If nominated and confirmed, Del Toro would be only the second Latino person to become Navy secretary.

The Biden administration recently announced its intent to nominate two out of the three military service secretaries: Christine Wormuth, who would become the first female Army secretary, and Frank Kendall to lead the Air Force. But the Biden team so far has been silent on candidates to become the Navy’s top civilian.

The administration is focused on picking a person of color for the Navy job, one of the people said. The White House has recently been considering two Latino people for Navy secretary: Del Toro, president and CEO of contractor SBG Technology Solutions and president of the White House Fellows Foundation; and Juan Garcia, a former member of the Texas House of Representatives who oversaw manpower and reserve affairs for the Navy Department in the Obama administration.

If either is confirmed, they would be among the most senior Latino people at the Defense Department and only the second Latino person to become Navy secretary. The first, according to the Navy, was Eduardo Hidalgo, who held the post during the Carter administration.

Del Toro was born in Havana, Cuba, and immigrated to the United States in 1962. He graduated from the U.S. Naval Academy in 1983 and served numerous deployments at sea. His service included a tour in the Persian Gulf during Operation Desert Storm, according to a Naval Academy Alumni Association and Foundation biography.

....

» **REQUIREMENT**
Continue the news excerpt about the Navy secretary nomination, starting after its final sentence.

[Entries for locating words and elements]
....

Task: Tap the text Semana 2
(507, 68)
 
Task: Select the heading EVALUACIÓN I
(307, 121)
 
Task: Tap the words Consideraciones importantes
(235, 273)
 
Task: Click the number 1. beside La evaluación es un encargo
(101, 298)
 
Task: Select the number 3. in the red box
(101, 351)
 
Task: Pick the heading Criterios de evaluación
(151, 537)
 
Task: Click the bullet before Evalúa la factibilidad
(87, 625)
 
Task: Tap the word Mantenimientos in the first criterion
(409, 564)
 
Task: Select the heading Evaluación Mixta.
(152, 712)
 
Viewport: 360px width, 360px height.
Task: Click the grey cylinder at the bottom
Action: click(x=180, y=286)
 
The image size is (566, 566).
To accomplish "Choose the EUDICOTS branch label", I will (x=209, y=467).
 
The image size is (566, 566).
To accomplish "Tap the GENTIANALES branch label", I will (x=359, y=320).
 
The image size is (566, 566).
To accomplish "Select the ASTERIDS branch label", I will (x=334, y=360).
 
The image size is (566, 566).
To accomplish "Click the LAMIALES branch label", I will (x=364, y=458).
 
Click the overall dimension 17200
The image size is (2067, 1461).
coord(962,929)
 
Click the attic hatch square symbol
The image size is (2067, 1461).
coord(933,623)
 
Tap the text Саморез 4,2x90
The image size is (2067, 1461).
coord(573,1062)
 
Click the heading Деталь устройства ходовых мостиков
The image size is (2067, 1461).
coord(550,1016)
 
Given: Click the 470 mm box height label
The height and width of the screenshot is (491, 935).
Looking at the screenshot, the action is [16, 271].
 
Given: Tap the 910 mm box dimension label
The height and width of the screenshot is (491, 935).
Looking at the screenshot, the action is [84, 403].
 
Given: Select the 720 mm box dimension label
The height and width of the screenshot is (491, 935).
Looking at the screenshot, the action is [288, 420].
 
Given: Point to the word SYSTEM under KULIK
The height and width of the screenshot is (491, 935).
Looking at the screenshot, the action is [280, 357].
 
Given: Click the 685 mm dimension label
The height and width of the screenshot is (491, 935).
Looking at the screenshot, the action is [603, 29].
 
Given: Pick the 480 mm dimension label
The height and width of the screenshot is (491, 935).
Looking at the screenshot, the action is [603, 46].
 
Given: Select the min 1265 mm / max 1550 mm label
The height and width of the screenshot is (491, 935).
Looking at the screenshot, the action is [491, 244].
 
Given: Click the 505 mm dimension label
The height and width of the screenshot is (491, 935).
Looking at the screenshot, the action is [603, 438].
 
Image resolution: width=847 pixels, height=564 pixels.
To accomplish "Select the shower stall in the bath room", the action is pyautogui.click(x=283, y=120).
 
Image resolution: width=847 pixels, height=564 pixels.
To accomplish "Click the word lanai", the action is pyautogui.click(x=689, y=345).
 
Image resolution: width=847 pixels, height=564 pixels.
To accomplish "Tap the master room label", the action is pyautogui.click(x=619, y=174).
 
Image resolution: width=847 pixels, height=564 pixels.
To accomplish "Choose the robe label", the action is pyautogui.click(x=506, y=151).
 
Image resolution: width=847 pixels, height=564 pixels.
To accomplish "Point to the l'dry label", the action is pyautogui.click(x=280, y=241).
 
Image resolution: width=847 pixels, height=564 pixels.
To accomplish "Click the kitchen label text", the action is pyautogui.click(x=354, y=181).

....

» **EXERCISE ANSWER**
He has donated to several Democratic candidates and committees in recent months, according to Federal Election Commission data, including contributions to Senate Majority Leader Chuck Schumer, new Sen. Alex Padilla of California and the Fairfax, Va., County Democratic Committee.

Del Toro has at least one top lawmaker in his corner. Sen. Tim Kaine, a member of the Armed Services Committee from Navy-heavy Virginia, knows Del Toro and supports him for the post, said a person familiar with the Democratic senator's thinking. Del Toro, a Virginia resident, is Kaine's constituent.

Del Toro is likely the frontrunner after a meeting at the White House last week, according to one of the people. Del Toro did not respond to multiple requests for comment. The short list of contenders is not finalized and is still subject to change.

Garcia told POLITICO that he is interested in the job, but has not had an interview.

“I grew up in a Navy family, and have spent my entire life in and around it,” Garcia said. “At this critical point of rising great power competition, I would welcome the opportunity to champion the men and women who make up our Navy and Marine Corps team.”

Rep. Filemón Vela, a Texas Democrat and member of the Congressional Hispanic Caucus, has thrown his support behind Garcia.

“He is clearly experienced and well qualified, not to mention that his nomination would be historic given very limited representation of Hispanic Americans in the higher levels at the Department of Defense — now or in the past,” Filemon said.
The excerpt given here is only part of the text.